Different structures of Sony STARVIS, Exmor, Exmor R, and Exmor RS
The architectural difference between Exmor and Exmor R sensors is that the former has an FSI structure, while the latter is built based on the BSI architecture. The BSI design in Exmor R sensors results in improved low-light performance, while the FSI structure in Exmor sensors offers better color reproduction and dynamic range. However, the gap in performance between the two technologies has been narrowing in recent years. Since there are no obstacles in the way of the light, it falls directly on the photodiode and light-receiving surface, giving BSI sensors a better sensitivity. Furthermore, this avoids the image data loss that would likely result from light falling on the sensor at an angle.
According to information on Sony’s website, Exmor sensors are layered in the correct order and have a front-illuminated structure:
- On-chip microlens
- Color filters
- Metal wiring
- Light receiving surface
Exmor R sensors employ the same layers in a back-illuminated structure, however with a different pattern:
- On-chip microlens
- Color filters
- Light receiving surface
- Metal wiring
The wire and photodiode placements are changed in Exmor R sensors. The wiring layer is eliminated as source of light occlusion by placing the photodiodes initially.

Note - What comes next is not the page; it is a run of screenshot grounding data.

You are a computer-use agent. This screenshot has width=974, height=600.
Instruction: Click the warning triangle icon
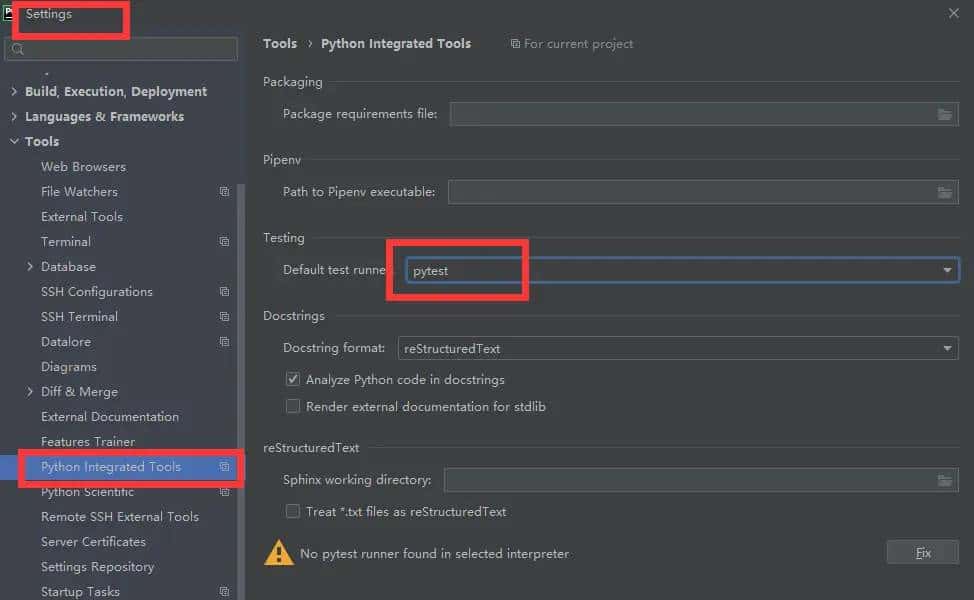coord(278,553)
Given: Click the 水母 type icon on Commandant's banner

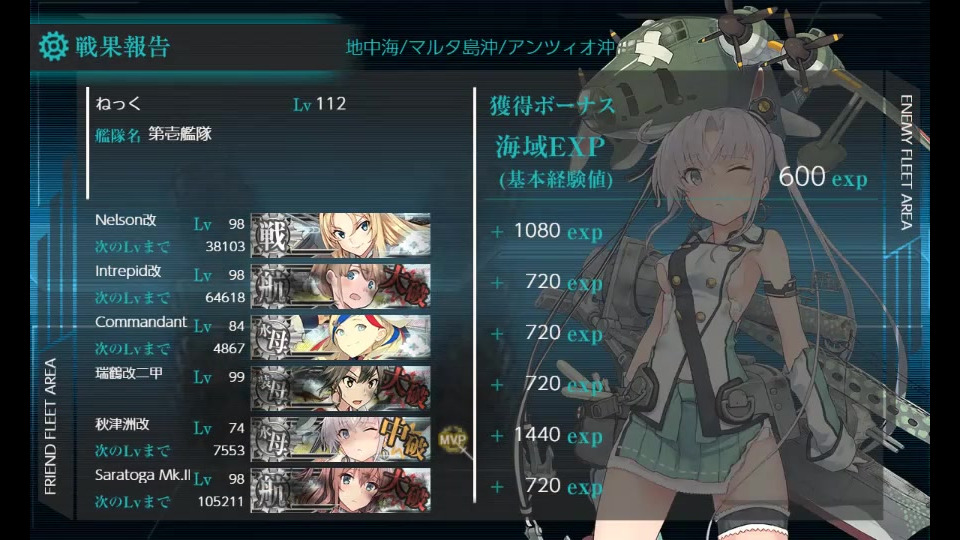Looking at the screenshot, I should tap(271, 337).
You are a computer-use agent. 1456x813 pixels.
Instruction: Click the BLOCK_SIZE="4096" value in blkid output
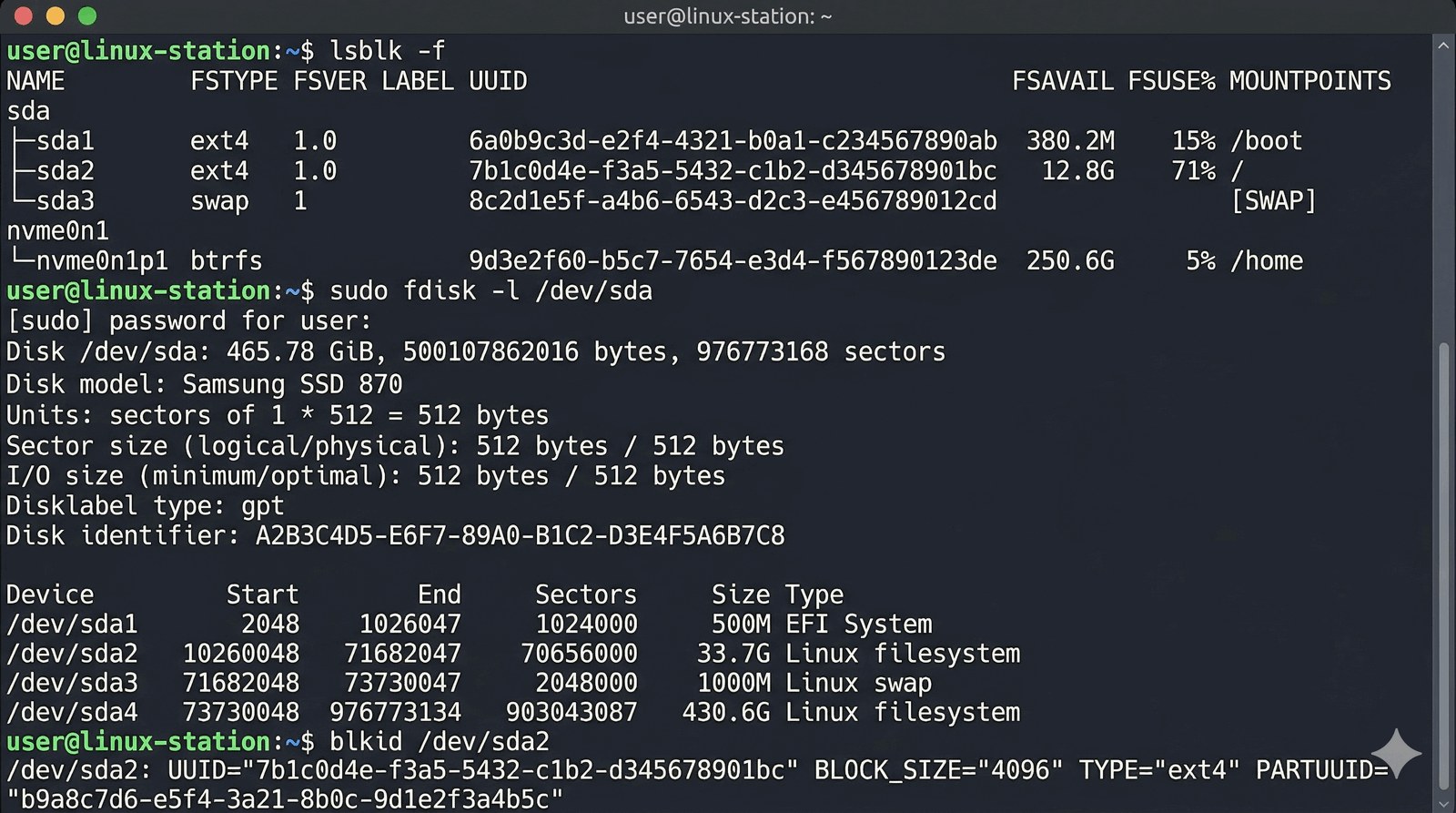pos(937,770)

Similar in structure to Exmor R sensors, Sony STARVIS sensors provide superior image quality in extremely low light because of their enhanced NIR sensitivity.
Stacking sensor architecture is a feature of the Exmor RS family. This architecture allows for a larger sensor size within a compact form factor, resulting in improved image quality and low-light performance. Additionally, the Exmor RS family also includes features like phase detection autofocus and HDR video capabilities.

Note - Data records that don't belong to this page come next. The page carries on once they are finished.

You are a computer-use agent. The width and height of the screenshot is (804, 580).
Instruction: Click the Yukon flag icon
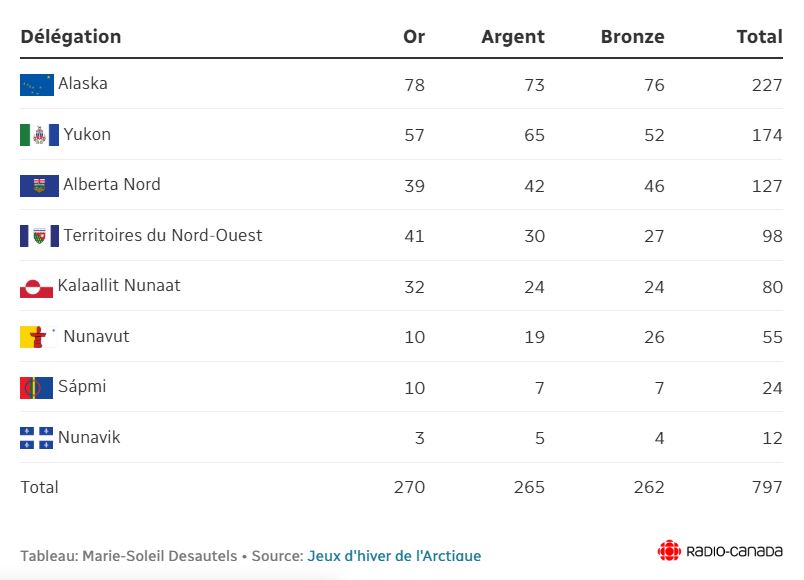click(x=39, y=135)
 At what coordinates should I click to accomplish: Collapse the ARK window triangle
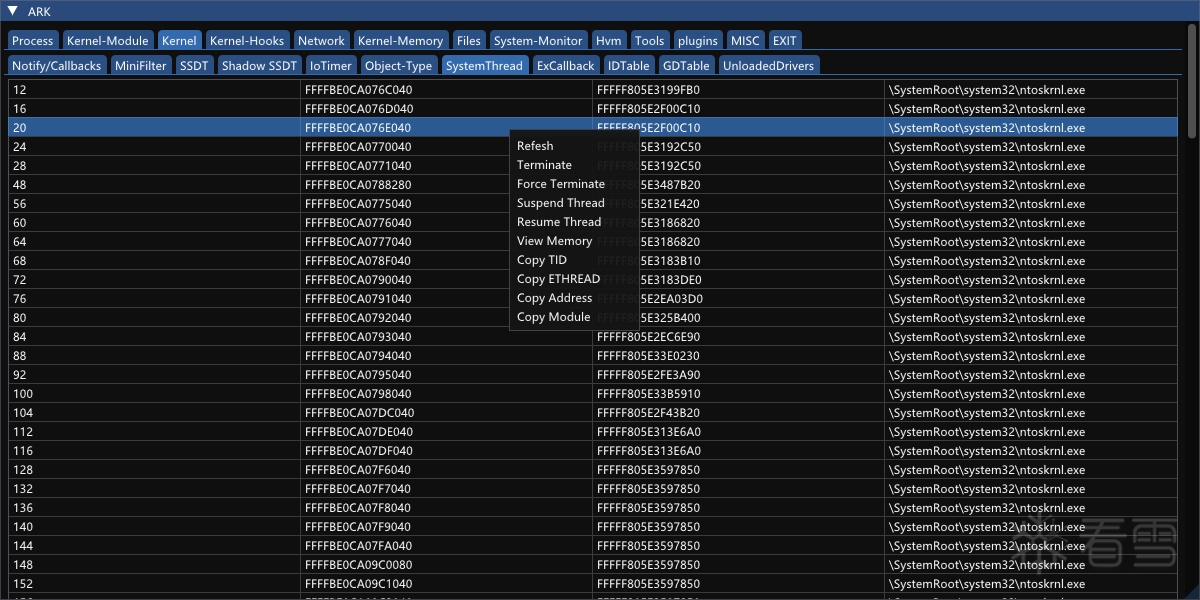pos(13,12)
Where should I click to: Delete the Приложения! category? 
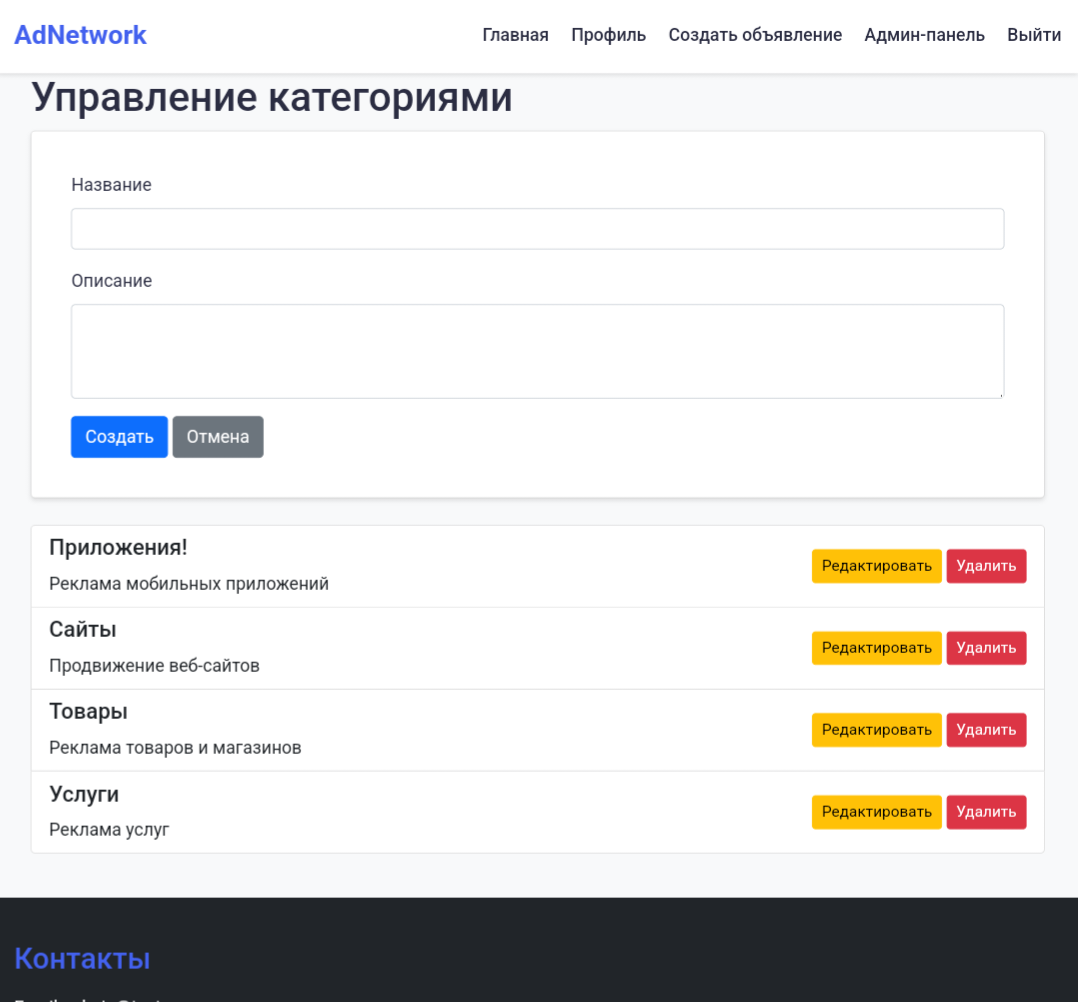(x=986, y=566)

Uses for Sony Exmor and STARVIS sensors in modern embedded vision
The possibilities for a set of sensors are virtually limitless because image sensors are employed in such a wide range of products as machine vision systems, mobile phones, embedded vision devices, etc. The employment of Sony Exmor and STARVIS sensors is widespread, even within the confines of embedded vision. Considering this, let’s take a closer look at some cutting-edge and creative embedded vision applications that make the most use of these sensors.
Smart security cameras can count individuals, analyze crowds, count vehicles, and other operations. They frequently must work in low light or at night, in which case excellent sensitivity is essential. Sony Exmor and STARVIS sensors can be useful in this situation.

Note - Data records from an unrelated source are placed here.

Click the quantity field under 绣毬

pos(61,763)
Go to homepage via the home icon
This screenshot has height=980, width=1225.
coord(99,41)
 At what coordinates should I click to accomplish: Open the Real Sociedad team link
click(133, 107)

Intelligent traffic systems
Smart traffic cameras are a kind of Smart surveillance that use cameras to count vehicles, automatically read license plates, identify passengers based on their faces, and other tasks. The best Sony Exmor or STARVIS sensor may be selected based on the specific use case.
Broadcasting of sports automatically
Exmor and STARVIS-based cameras have the high sensitivity and SNR (Signal to Noise Ratio) requirements of some automated sports broadcasting cameras.
Recent advancements in sensors indicate a trend toward more varied functionalities in new models. Sony improved the low-light sensitivity and wide dynamic range of their sensors with the Exmor and Starvis technologies, making them perfect for use in security systems and surveillance cameras. They also enable faster processing times and better image quality in smartphones and digital cameras due to their stacked CMOS sensors.
This article provides a full explanation of how these sensors differ in order to eliminate any confusion. In general, the Starvis sensor improves image quality in low-light conditions, making it easier to capture stunning images in low lighting. In the meantime, the Exmor sensor supports low noise performance, faster and more precise autofocus, and is particularly helpful when capturing moving subjects.